I checked the trading data: among more than 1,700 NFT projects, only 6 have trading volumes at the million-dollar level, 14 are in the hundreds of thousands of dollars, and 72 are in the tens of thousands of dollars. The vast majority of NFTs have transaction volume in single digits or even 0. This is the current NFT market—a place full of small pictures that no one seems to care about.
What’s interesting is that The Block’s 2025 report shows that total NFT trading volume for the year was only $5.5 billion, down 37% compared with 2024. The situation is even worse for market cap: it shrank from $9 billion straight down to $2.4 billion. Behind these figures is a clear reality: new capital simply isn’t buying in anymore—only old players are left holding the bag.

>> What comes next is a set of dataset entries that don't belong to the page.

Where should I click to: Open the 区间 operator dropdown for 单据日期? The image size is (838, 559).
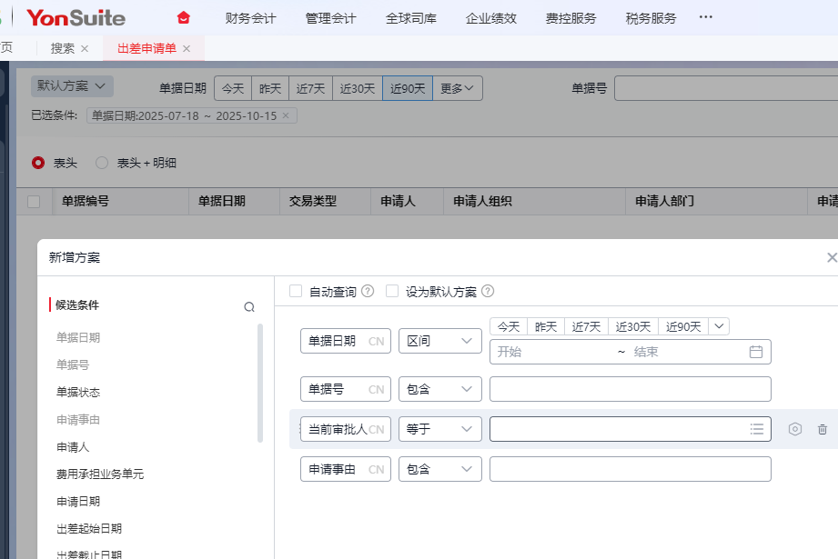[x=439, y=341]
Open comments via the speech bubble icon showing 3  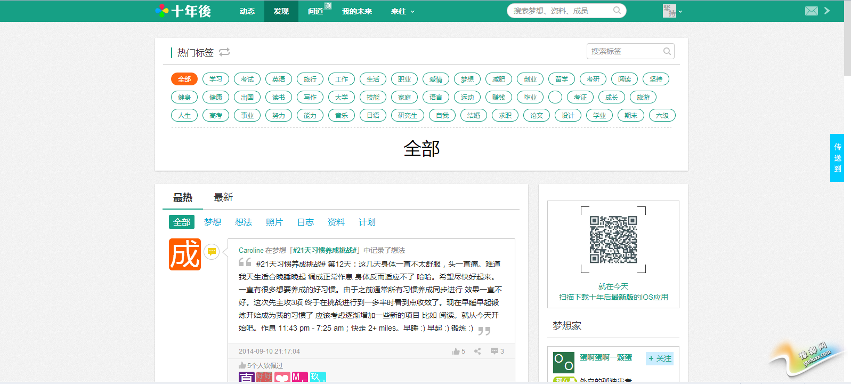point(495,351)
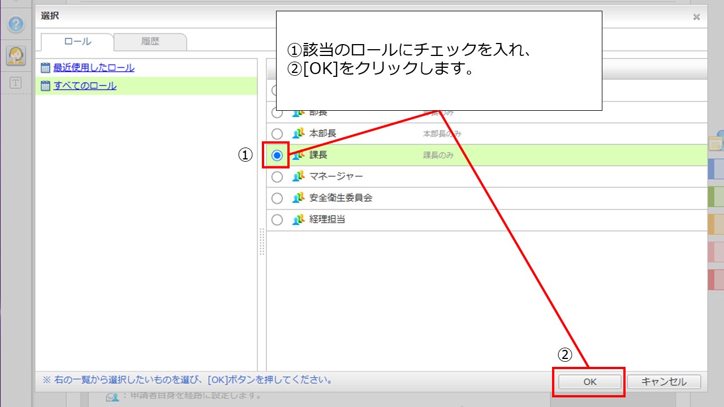Click calendar icon beside 最近使用したロール
The image size is (724, 407).
46,68
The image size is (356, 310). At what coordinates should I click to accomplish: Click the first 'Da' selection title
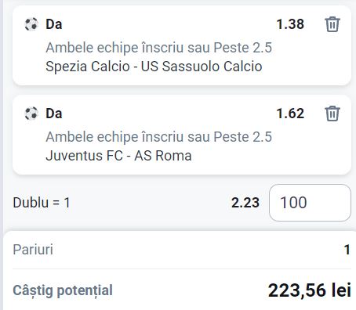[54, 24]
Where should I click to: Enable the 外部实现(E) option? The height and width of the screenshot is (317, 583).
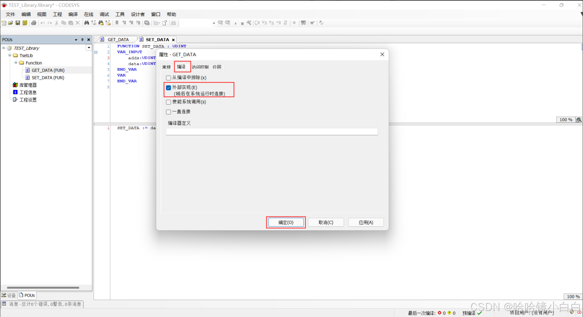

So what are the former NFT leaders doing now? OpenSea is no longer fixated on JPEG images and has shifted toward token trading; Flow has started exploring DeFi; Zora has abandoned the traditional NFT model and moved to content tokens. Even a flagship event like NFT Paris was canceled due to depleted funding. You see, even the industry’s top players are fleeing the NFT bubble.
But capital hasn’t disappeared entirely—it’s just moved to a different battlefield. I’ve noticed that many crypto elites are beginning to return to real-world assets: artist Beeple has turned to creating physical robots; Wintermute co-founder spent $5 million to buy dinosaur fossils; Animoca founder put $9 million into buying a violin artwork. This is a very clear signal: the appeal of virtual images has been crushed by tangible collectibles.
So is anyone still playing NFTs now? Yes, but the way they play has completely changed. Now, money mainly flows into a few categories: first, “gold shovels” NFTs with clear expectations for airdrops—essentially financial instruments rather than collectibles; second, projects endorsed by celebrities or top-tier brands, where short-term premiums are driven by the attention economy; third, top IPs like CryptoPunks that have already entered museums and have long-term collectible value; fourth, projects acquired by large investors—those will be re-priced by the market.
Another category worth paying attention to is NFTs built on real-world assets. For example, Pokémon card tokenization platforms allow trading the ownership of physical cards on-chain, while the physical items are held in escrow by the platform. This model at least provides support for NFTs’ real-world value.
Overall, the NFT bubble has indeed burst, but it hasn’t completely died. The logic right now is simple: meaningless little pictures aren’t wanted anymore—only NFTs with real utility, clear value support, or short-term arbitrage opportunities can survive. This market warming looks more like a cold, ruthless re-pricing of the NFT bubble rather than a true recovery.